Death Angel – Act III

Acquista: Data di Uscita: Etichetta: Sito: Voto: (da 1 a 5)

Uno dei prodotti migliori del thrash della Bay Area furono i Death Angel: giovanissimi, si imposero sulle scene grazie all’appoggio di Kirk Hammett e alla pubblicazione di un album entrato nella storia, il velocissimo e micidiale “The Ultra Violence”, destinato a fare nella storia del genere così come gli alti studio album della band. Liquidarli al ruolo di “bambini prodigio” però non è il caso, i Death Angel fin da giovani – avevano un’età media di circa 14 anni alla pubblicazione del debut nel 1987 – hanno dimostrato di avere un gran manico e l’elevato livello della loro discografia è lì a testimoniarlo.
Come? Sì è vero, i loro album sono stati irreperibili per parecchio ma qualcuno alla Geffen ha finalmente deciso di metterci una pezza ed ecco qua le nuove edizioni di “The Ultra Violence”, “Frolic through the Park” e l’ultimo che vi stiamo per recensire “Act III”.
È questo un album assai particolare, da iscrivere in quel filone di thrash “colto” rappresentato da band come Coroner, i quasi omonimi Dark Angel o Testament del periodo di “The Ritual”, ma non per questo meno d’impatto: già l’attacco con “Seemingly endless time” ci preannuncia le coordinate dell’album, thrash potente, non eccessivamente veloce e basato su un continua alternarsi fra sfuriate e parti d’atmosfera più lente. Una combinazione che si esprime in maniera ancora migliore in “Stop”, secondo brano in scaletta e perfetto esempio di thrash suonato e ragionato ma capace allo stesso tempo di scatenare l’ascoltatore con gli asssoli al fulmicotone dell’ottimo Robert Cavestany e il drumming assassino di Andrei Galeon, semplicemente disumano a dettare il ritmo di questo pezzo micidiale.
L’album rallenta drasticamente con “Veil of Deception”, semplice ma allo stesso tempo intensa ballata per chitarra acustica ed elettrica in cui Mark canta accompagnato dagli altri in coro nel ritornello; “The Organization” invece sorprende l’ascoltatore con il suo attacco fulmineo e la velocità in netto contrasto con la ballata precedente, un pezzo puramente thrash/speed con riff ancora una volta vari ed esplosivi!
Sconvolgente è invece “Discontinued”, un pezzo semplicemente crossover! Riff metal coniugati a ritmiche di basso ipersincopato e batteria semplicemente funky, in puro stile Red Hot Chili Peppers o dei migliori Faith no More; sicuramente la canzone più particolare dell’intero album, quella che meglio ci mostra la genialità e l’abilità di questi musicisti capaci già giovanissimi di oltrepassare i limiti imposti dal loro genere.

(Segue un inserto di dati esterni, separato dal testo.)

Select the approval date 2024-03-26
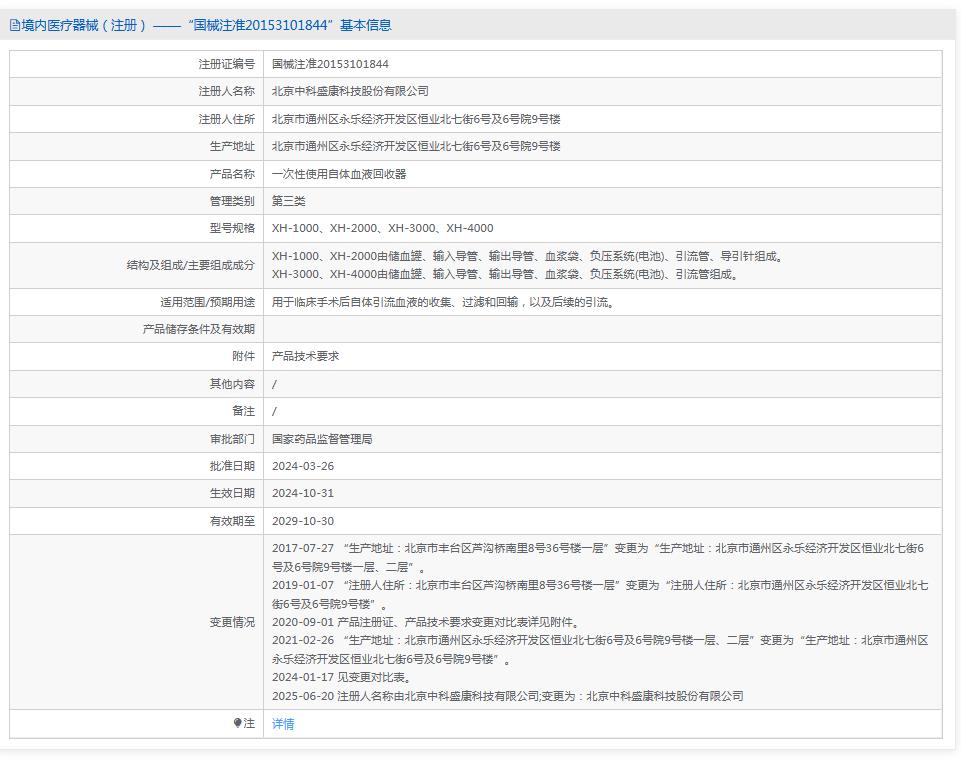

Con “A Room with a View” i nostri ci ripropongono invece un’altra malinconica e spettacolare ballata semiacustica, più semplice nell’arpeggio della precedente ma ancor più intensa sia nei testi – ad ogni modo sempre di elevata fattura nell’album – sia nelle musiche, con un attacco di chitarra elettrica e conseguente assolo da brivido.
Una breve introduzione sembra annunciare un’altra song semiacustica, ma non è così: “Stagnant” si rivela presto come la song dai riff più massicci dell’intero album, è proprio il caso di definirlo il pezzo più incazzato di “Act III”, nel quale ritroviamo ancora qualche intermezzo di matrice crossover, anche se non dominante come in “Discontinued”. “Ex-Tc” è invece la traccia più legata al thrash canonico, la più “ordinaria” se vogliamo ma è un’altra sogn perfettamente riuscita che non sminuisce certo l’intero album; una breve intro di basso ci conduce in “Disturbing the peace”, in cui il ritmo dell’album viene drasticamente accelerato da riff e drumming assassini, quelli che spazzano letteralmente via tutto e tutti!
Un carillon intona una ninna nanna in “Falling asleep”, altro esempio di thrash ragionato e improntato su atmosfere e tecnica che nelle chitarre mi ha ricordato molto da vicino i Dark Angel che sfuma nuovamente nelle note del carillon, segnando la fine del terzo atto della band ispanico-americana.
Non c’è molto da dire in definitiva: un disco di culto per gli amanti del vero thrash nuovamente disponibile nei negozi, un’occasione da non perdere per costoro. In attesa di vedere cosa saprà regalarci la band nel suo annunciato come-back, i nostri sono già al lavoro e hanno mostrato nel tour dell’anno scorso di avere ancora molto da dire, anche grazia alla loro ancora giovane età. Che arrivi il momento della consacrazione dopo anni di silenzio? Vedremo, intanto iniziamo pure a goderci i loro vecchi lavori.